***** Extracted records

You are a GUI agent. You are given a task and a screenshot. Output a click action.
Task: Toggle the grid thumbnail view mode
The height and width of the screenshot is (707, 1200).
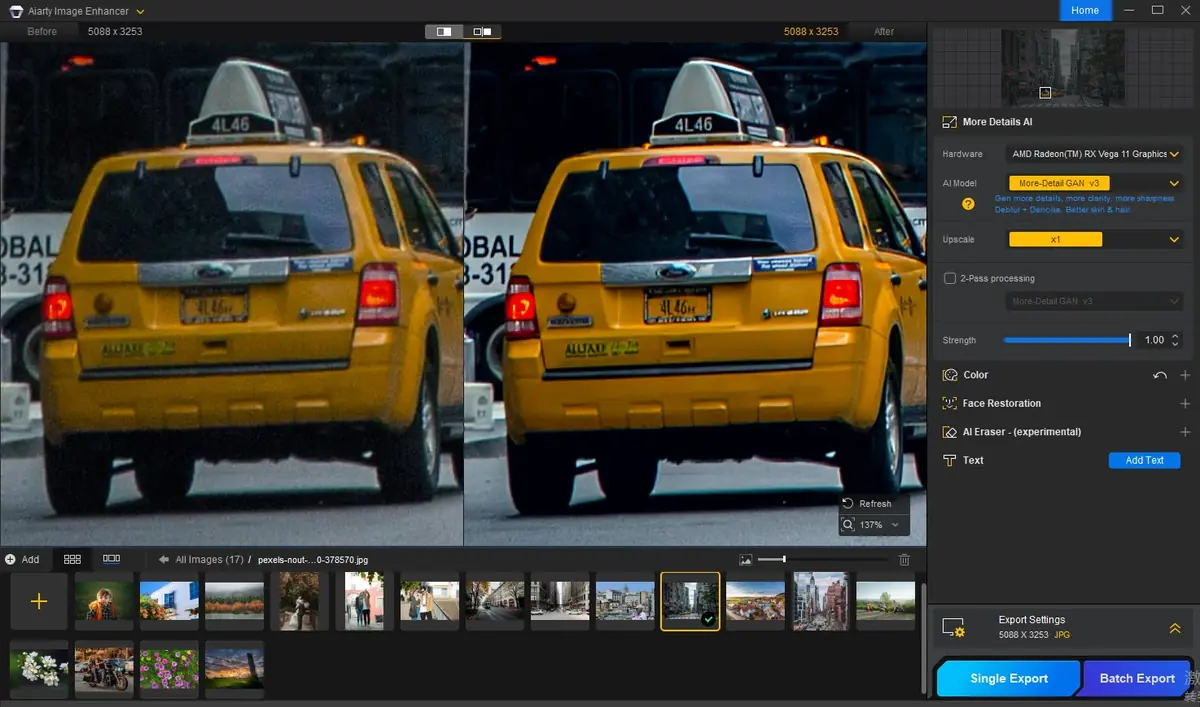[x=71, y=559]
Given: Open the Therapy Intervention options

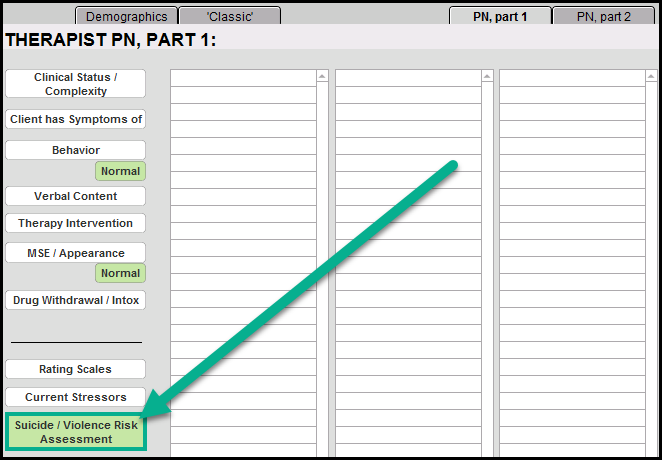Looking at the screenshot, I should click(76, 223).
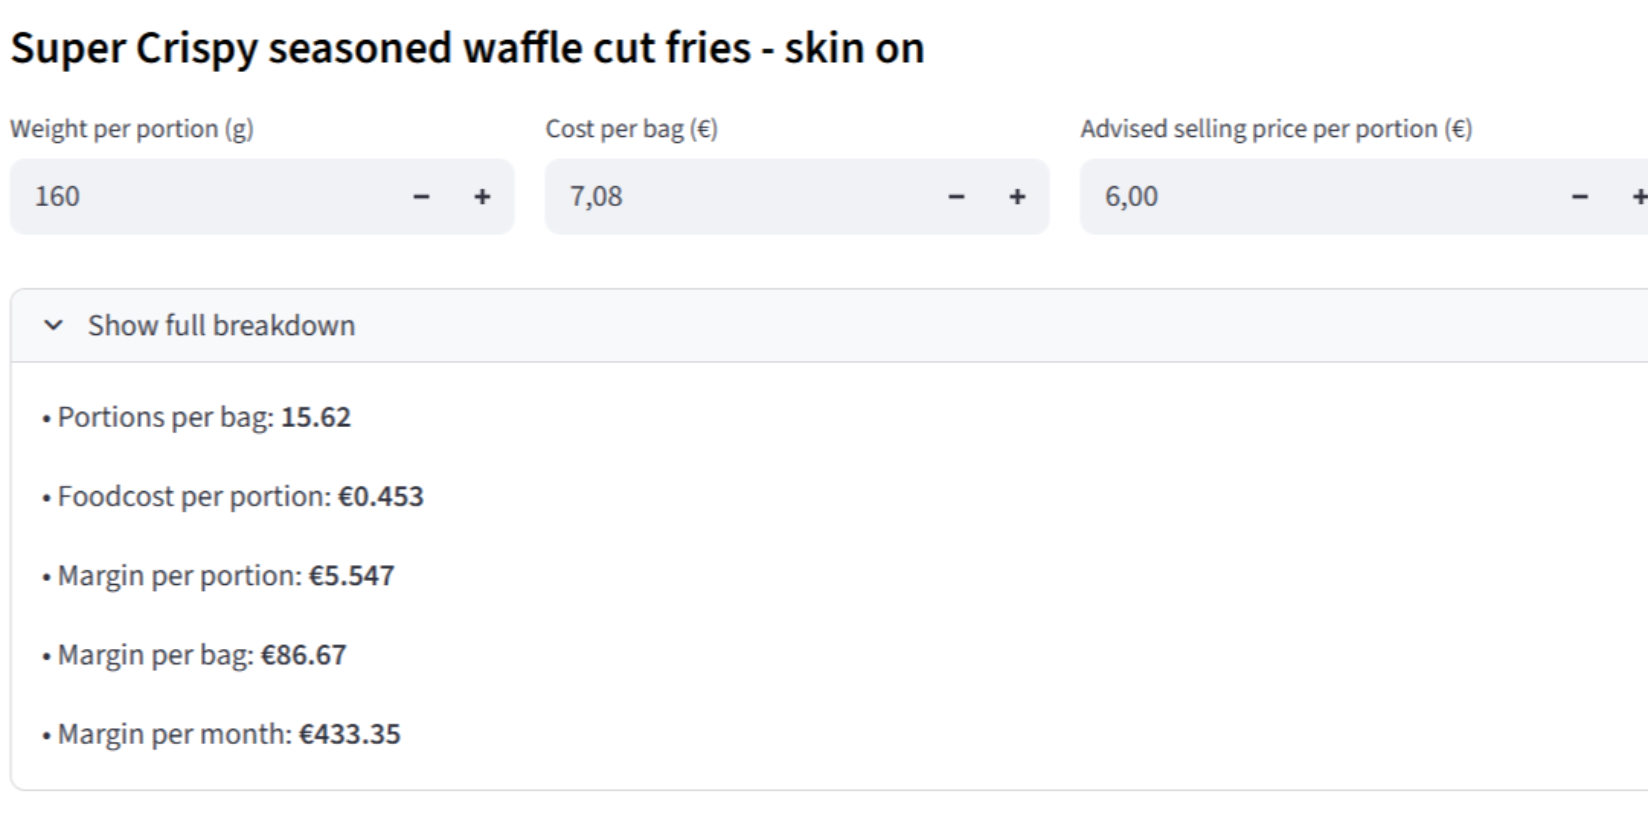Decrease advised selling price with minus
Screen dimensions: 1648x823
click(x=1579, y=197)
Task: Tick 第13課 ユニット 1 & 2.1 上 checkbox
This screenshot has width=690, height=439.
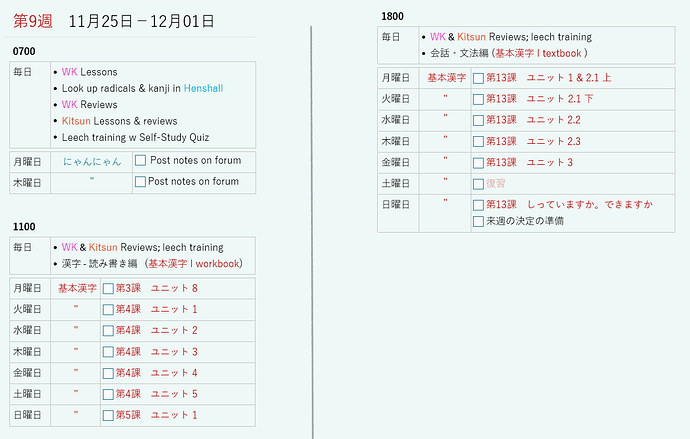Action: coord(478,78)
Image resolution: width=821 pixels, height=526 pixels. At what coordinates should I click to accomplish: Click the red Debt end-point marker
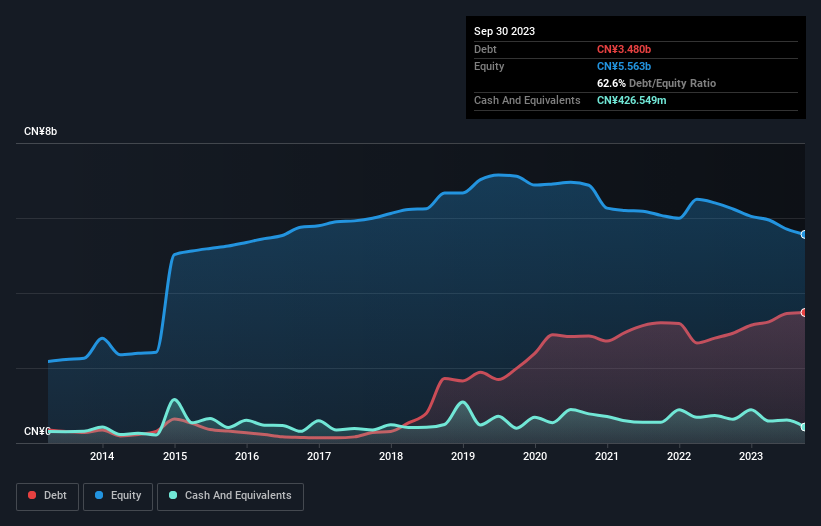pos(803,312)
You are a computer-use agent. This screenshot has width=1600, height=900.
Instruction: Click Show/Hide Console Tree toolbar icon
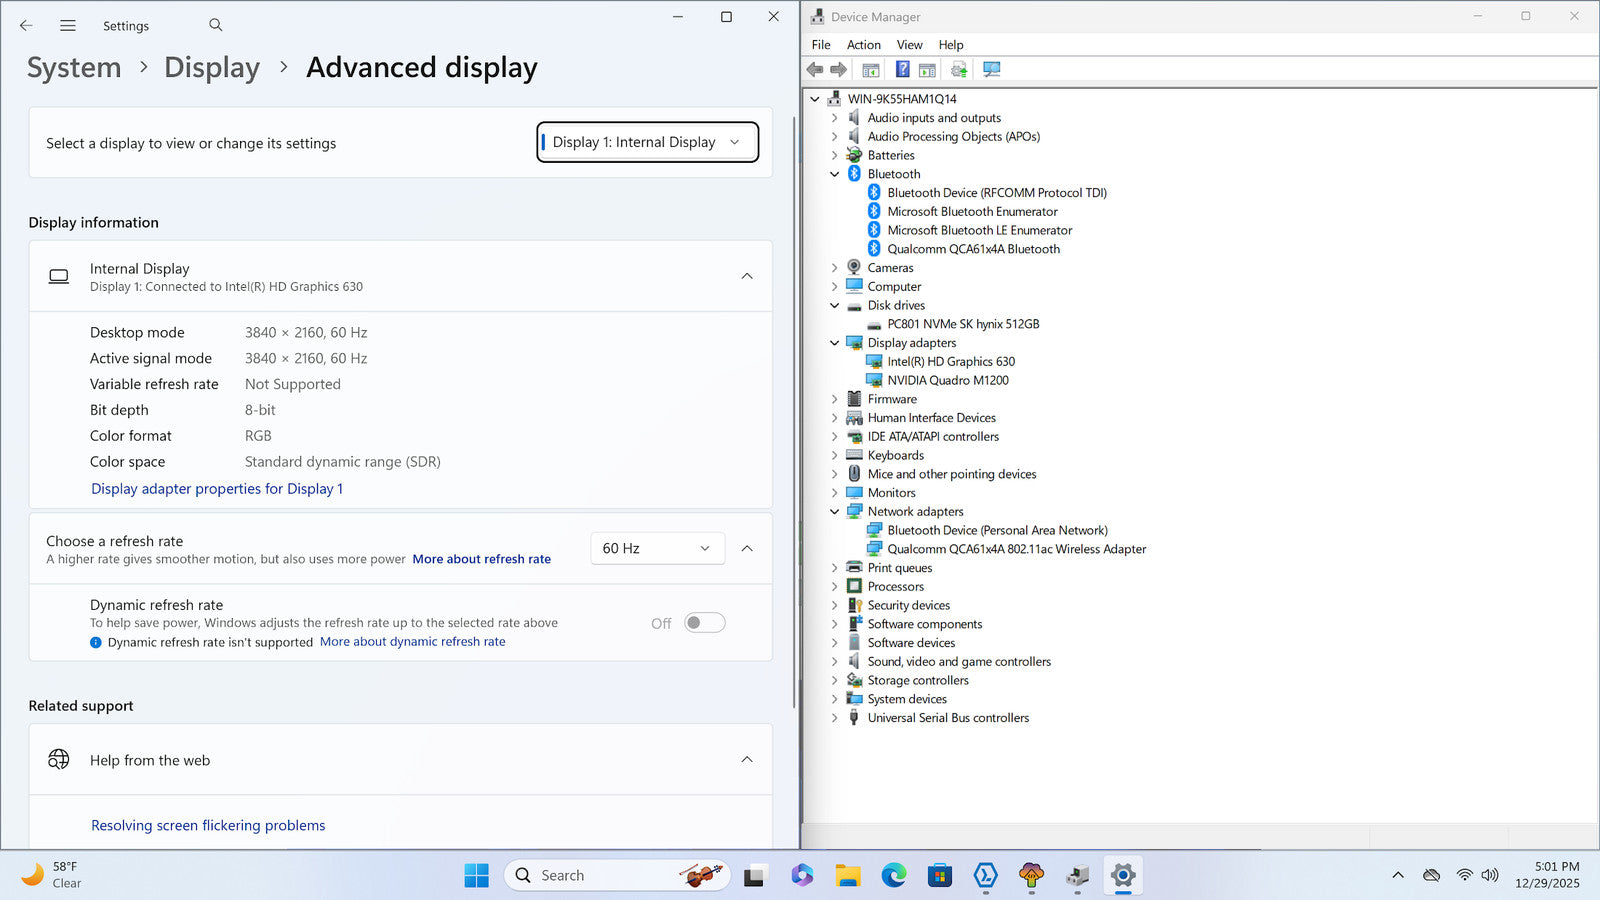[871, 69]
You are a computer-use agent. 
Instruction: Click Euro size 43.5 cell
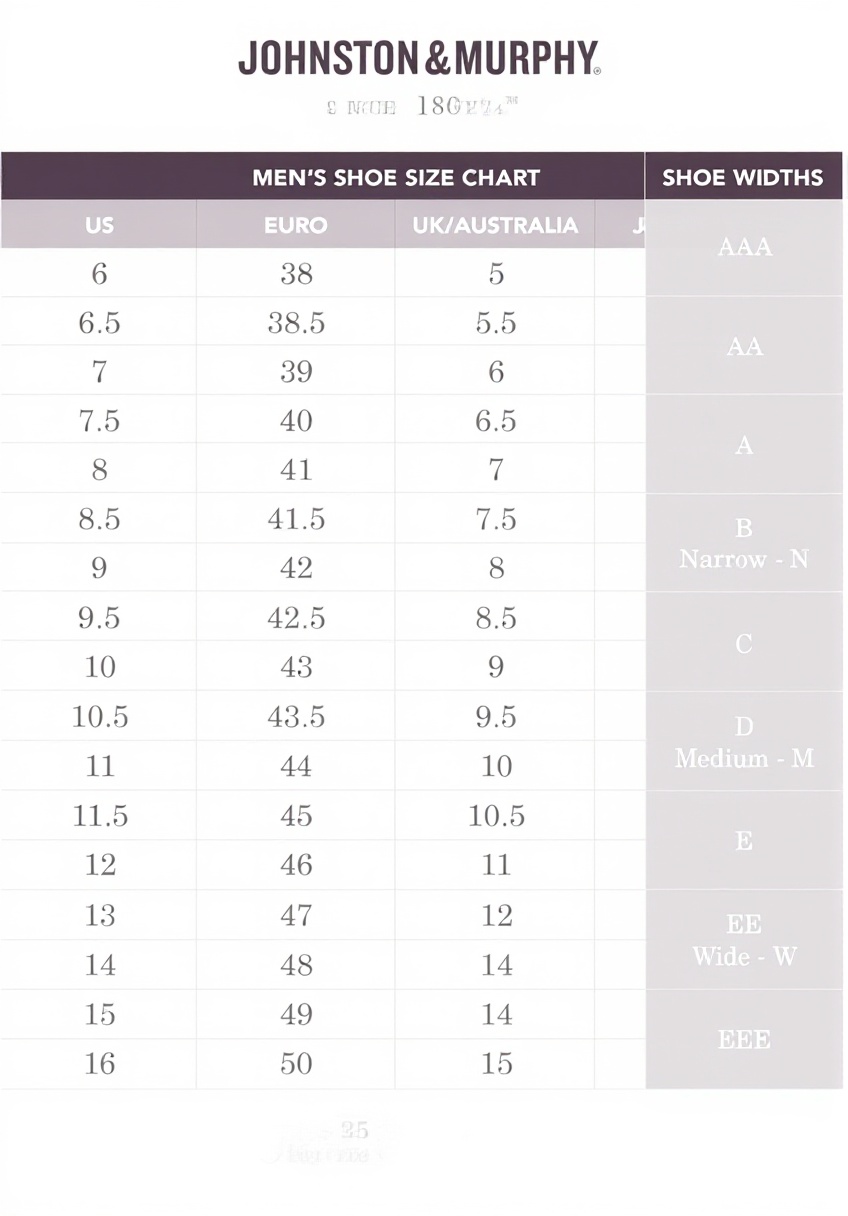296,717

**********

Action item — In the data above, find each line where the string "agent" appears, then copy it.

Result for this task —
You are a GUI agent. You are given a task and a screenshot. Output a click action.
You are a computer-use agent. This screenshot has width=1600, height=900.
You are a computer-use agent. 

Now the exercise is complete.